Daniel CHASSEING : Le coût des crises sanitaire et économique pour les collectivités territoriales

01 juin 2021


Débat sur le coût pour les collectivités territoriales de la crise sanitaire et économique

Madame la Présidente,

Monsieur le Ministre,

Mes Chers Collègues,


Depuis le début de la crise sanitaire, en mars 2020, nos finances publiques sont prises en étau :

- d’une part, le ralentissement de l’activité économique a et va provoquer une diminution des recettes fiscales ;

- d’autre part, les mesures de soutien, bien sûr appréciées, mais qui ont entraîné l’augmentation faramineuse des dépenses publiques.


C’est vrai bien sûr pour l’État, avec le soutien aux entreprises et aux salariés, à tout le sanitaire, le déficit a dépassé les 200 milliards d’euros, mais aussi des difficultés se trouvent au niveau des collectivités locales, et notamment des services dont elles ont la charge. Je veux évoquer ici le cas particulier des lieux d’accueil pour enfants gérés par les collectivités.


En effet, les recettes dépendent de leur fréquentation. Or, pendant la crise, cette fréquentation a baissé bien sûr ainsi que les recettes, qu’il s’agisse de la participation des familles ou des aides de la CAF. Il en est de même par exemple aussi de la cantine scolaire, avec en plus le service à table plutôt qu’au self.


Or, dans le même temps, les coûts des ressources humaines sont restés les mêmes, élevés. En effet, même lorsque les personnels étaient placés en Autorisation Spéciale d’Absence, les collectivités ont dû assumer la continuité des charges salariales. De plus, il y a eu un doublement des frais d’entretien des locaux, avec davantage d’interventions et d’achat de produits de désinfection – bien sûr, achat des masques, des blouses, organisation des vaccinations.
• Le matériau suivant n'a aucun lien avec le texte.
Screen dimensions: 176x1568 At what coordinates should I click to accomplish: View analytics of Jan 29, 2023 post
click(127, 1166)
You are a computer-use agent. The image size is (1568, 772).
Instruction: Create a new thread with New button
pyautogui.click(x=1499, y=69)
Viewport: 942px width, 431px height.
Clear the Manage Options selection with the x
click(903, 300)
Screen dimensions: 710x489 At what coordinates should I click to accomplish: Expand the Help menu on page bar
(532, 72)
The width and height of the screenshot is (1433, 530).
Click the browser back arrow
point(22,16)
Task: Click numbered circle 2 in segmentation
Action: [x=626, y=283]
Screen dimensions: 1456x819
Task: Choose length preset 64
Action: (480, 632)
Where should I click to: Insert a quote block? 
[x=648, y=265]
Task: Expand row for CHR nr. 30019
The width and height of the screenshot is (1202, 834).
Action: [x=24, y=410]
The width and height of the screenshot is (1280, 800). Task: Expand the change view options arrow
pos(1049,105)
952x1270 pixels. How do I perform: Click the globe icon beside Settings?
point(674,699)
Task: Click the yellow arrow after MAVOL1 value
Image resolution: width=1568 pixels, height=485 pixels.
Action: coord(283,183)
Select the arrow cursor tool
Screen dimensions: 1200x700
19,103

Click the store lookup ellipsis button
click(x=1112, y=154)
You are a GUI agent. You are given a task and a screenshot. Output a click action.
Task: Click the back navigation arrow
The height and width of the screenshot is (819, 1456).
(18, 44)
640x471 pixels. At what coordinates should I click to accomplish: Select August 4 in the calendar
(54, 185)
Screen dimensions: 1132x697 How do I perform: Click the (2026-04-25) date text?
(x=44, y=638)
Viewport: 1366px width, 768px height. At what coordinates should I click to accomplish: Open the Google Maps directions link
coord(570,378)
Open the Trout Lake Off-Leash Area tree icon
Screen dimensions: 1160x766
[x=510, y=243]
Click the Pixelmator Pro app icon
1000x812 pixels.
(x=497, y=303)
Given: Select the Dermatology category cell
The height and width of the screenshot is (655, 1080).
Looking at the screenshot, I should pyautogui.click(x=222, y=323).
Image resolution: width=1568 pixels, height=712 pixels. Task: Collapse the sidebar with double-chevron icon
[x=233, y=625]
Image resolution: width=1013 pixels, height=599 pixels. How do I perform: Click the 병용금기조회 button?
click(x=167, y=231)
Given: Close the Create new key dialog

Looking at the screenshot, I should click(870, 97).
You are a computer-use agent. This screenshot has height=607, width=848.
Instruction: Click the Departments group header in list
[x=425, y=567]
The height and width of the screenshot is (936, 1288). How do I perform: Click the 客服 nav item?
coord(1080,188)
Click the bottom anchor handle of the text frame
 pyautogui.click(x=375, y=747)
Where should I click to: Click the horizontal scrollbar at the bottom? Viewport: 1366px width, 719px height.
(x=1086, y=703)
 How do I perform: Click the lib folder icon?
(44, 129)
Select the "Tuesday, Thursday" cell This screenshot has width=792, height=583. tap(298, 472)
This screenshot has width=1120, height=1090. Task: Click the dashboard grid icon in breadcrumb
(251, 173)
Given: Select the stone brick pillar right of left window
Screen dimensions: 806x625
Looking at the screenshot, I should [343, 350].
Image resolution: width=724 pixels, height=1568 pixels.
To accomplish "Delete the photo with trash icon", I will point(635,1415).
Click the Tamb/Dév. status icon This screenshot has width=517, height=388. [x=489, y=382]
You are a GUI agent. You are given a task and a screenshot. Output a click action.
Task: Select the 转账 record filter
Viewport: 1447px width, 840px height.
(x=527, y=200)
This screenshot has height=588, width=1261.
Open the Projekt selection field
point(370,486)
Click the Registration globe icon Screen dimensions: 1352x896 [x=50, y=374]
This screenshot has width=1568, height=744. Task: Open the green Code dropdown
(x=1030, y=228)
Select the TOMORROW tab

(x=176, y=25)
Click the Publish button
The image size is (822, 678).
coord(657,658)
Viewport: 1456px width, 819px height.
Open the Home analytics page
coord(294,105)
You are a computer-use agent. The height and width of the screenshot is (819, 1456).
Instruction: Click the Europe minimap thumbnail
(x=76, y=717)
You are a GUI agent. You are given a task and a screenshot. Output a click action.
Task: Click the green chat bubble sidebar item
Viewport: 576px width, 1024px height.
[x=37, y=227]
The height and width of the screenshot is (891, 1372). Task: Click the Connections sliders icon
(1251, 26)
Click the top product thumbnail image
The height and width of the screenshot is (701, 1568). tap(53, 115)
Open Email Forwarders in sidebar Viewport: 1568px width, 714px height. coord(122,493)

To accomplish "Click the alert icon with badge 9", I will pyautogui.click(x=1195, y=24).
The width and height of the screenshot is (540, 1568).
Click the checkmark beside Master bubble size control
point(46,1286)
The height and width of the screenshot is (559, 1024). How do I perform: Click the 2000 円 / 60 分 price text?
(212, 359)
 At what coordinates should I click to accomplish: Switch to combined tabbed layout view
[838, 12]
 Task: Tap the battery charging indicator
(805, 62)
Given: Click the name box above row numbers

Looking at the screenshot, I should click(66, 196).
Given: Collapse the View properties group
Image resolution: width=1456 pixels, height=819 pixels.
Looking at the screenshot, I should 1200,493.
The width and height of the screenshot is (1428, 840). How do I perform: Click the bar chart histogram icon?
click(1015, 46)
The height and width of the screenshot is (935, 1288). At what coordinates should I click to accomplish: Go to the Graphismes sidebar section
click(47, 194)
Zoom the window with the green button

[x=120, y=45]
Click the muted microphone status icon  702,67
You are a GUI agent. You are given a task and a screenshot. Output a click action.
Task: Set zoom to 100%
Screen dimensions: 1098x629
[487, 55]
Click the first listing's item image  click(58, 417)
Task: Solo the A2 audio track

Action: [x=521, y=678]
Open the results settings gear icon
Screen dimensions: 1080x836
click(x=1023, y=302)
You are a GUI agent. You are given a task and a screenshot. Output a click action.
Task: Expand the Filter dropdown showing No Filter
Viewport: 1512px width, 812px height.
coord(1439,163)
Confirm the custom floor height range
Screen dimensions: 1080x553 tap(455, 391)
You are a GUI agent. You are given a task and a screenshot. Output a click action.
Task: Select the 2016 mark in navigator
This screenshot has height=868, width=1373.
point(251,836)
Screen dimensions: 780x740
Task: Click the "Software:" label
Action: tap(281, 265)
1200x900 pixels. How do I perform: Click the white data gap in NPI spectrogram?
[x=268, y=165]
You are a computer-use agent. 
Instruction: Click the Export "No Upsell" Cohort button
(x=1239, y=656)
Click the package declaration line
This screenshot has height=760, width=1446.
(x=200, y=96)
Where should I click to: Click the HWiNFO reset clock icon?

Alors il faut, bien sûr, remercier les collectivités, communes, départements qui ont effectué un travail important, nécessaire de proximité pendant le Covid, cela avec beaucoup de dévouement.


Monsieur le Ministre, beaucoup d’élus s’inquiètent – alors vous nous avez rassurés un petit peu – s’inquiètent de l’impact de cette situation sur les finances publiques locales. Quels sont les dispositifs nouveaux qui peuvent permettre aux collectivités de faire face à la baisse des recettes, d’une part, et à l’augmentation des dépenses, d’autre part ?


Réponse de M. Joël GIRAUD – Secrétaire d’Etat chargé de la ruralité

Oui Monsieur le Sénateur CHASSEING, oui comme je l’ai annoncé à l’instant, le Projet de loi de Finances rectificatif qui va être délibéré demain en Conseil des Ministres va comporter un dispositif d’aides au profit des communes et au profit en fait des services qui sont gérés en régie et confrontés à une baisse des recettes tarifaires en 2020.


Alors, je rappelle qu’il s’agissait d’un engagement qui avait été pris par le Premier Ministre au mois de Mars et sur lequel, Jacqueline GOURAULT, Olivier DUSSOPT et moi-même nous travaillons depuis plusieurs semaines.


Le constat que nous avons fait est à la fois, celui d’une baisse nette de la catégorie des recettes appelée recettes de fourniture et prestations de services à caractère social, périscolaire ou culturel de 30 % en 2020 pour le bloc communal alors même que leur fonctionnement ne diminue que de 1 % au global.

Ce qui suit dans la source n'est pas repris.